Plaintiff relies chiefly on section 2214 of the Penal Law as prohibiting the autopsy here performed. That section however only prohibits such procedures which are not carried on “by authority of law ’ ’ or which are not ‘ ‘ in pursuance of a permission given by the deceased ’ ’. This court is of the opinion that the section referred to does not apply to a coroner acting in the performance of his official duty, anymore than section 270-b of the Penal Law prohibiting the taking of statements in a hospital applied to a police officer in the Bloodgood case. In any event, as indicated above, the court is satisfied that the autopsy in question was performed “by authority of law ” so as to be removed from the bar of section 2214 of the Penal Law, and that it was also carried out with the permission given by the deceased, a second basis for its exclusion from the prohibition of the Penal Law section.

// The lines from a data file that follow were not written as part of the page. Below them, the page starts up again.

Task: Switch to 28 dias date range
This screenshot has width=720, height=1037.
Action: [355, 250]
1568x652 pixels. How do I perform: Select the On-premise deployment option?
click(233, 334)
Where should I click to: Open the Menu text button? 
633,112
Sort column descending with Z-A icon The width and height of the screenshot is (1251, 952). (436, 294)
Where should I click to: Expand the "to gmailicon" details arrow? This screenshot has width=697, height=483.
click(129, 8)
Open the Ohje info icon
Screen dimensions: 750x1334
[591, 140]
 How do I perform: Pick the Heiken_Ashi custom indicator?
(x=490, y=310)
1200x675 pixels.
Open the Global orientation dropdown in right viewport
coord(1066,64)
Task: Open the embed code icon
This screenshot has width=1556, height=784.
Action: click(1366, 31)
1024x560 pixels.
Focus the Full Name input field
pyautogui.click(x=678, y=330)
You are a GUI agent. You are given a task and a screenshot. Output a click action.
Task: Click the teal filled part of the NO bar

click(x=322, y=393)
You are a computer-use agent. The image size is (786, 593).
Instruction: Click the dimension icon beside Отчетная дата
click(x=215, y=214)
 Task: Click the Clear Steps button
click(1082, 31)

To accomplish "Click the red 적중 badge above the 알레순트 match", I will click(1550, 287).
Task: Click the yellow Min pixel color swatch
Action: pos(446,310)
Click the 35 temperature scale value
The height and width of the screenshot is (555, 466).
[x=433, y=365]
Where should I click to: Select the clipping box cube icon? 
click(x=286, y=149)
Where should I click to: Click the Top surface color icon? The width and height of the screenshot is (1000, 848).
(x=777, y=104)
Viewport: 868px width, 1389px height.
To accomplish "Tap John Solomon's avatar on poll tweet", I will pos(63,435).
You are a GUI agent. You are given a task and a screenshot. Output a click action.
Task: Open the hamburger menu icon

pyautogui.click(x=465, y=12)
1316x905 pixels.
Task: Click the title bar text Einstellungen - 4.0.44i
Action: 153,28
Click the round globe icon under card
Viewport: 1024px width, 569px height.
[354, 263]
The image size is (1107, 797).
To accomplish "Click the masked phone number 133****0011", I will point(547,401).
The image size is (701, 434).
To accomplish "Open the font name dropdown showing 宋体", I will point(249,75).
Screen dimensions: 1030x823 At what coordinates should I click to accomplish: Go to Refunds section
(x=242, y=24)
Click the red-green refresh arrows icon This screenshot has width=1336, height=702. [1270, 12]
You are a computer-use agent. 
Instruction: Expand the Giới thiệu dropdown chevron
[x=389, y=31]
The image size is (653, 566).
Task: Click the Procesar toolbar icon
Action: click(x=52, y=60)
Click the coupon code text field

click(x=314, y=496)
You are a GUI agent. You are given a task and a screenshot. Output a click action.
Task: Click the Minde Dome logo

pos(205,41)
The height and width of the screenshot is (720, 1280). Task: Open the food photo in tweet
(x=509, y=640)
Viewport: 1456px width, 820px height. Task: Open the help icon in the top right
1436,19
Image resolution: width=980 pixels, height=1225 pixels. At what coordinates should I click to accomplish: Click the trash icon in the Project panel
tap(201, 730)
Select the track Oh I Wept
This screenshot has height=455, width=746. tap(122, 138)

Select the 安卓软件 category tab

It should be recalled that the policy of insurance issued by The Travelers Insurance Company specifically authorized the performance of an autopsy on the body of the insured. This requirement is a condition precedent to recovery on the policy and the deceased, by entering into the contract of insurance, thereby gave his consent to a post-mortem examination. In this circumstance, it cannot be said that the autopsy was unauthorized; on the contrary, the procedure was expressly authorized by the deceased. Had not the coroner decided to perform the examination, the insurance company itself could have requested it. Once the coroner had acted however, and had made an official record of the findings of the autopsy, there was of course no purpose to be served by the company’s pursuing a second autopsy. It was entitled to rely upon the act of the coroner — ■ over whom neither party had control — and to accept his report *317in lieu of the examination to which it was entitled by the terms of the policy under which plaintiff now seeks to recover. A public official is presumed to act honestly and in accordance with law and to do nothing contrary to official duty nor .omit anything which official duty requires to be done. (Matter of Marcellus, 165 N. Y. 70; Matter of Whitman, 225 N. Y. 1.) Furthermore, there can be no doubt that an official autopsy report duly filed as a public record is admissible in evidence. (People v. Nisonoff, 293 N. Y. 597; Iovino v. Green Bus Lines, Inc., 277 App. Div. 1002.)
Since the court has determined as a matter of law that the autopsy was not unauthorized, no hearing is required for a determination of the motion. For the reasons given above, the motion to suppress is denied.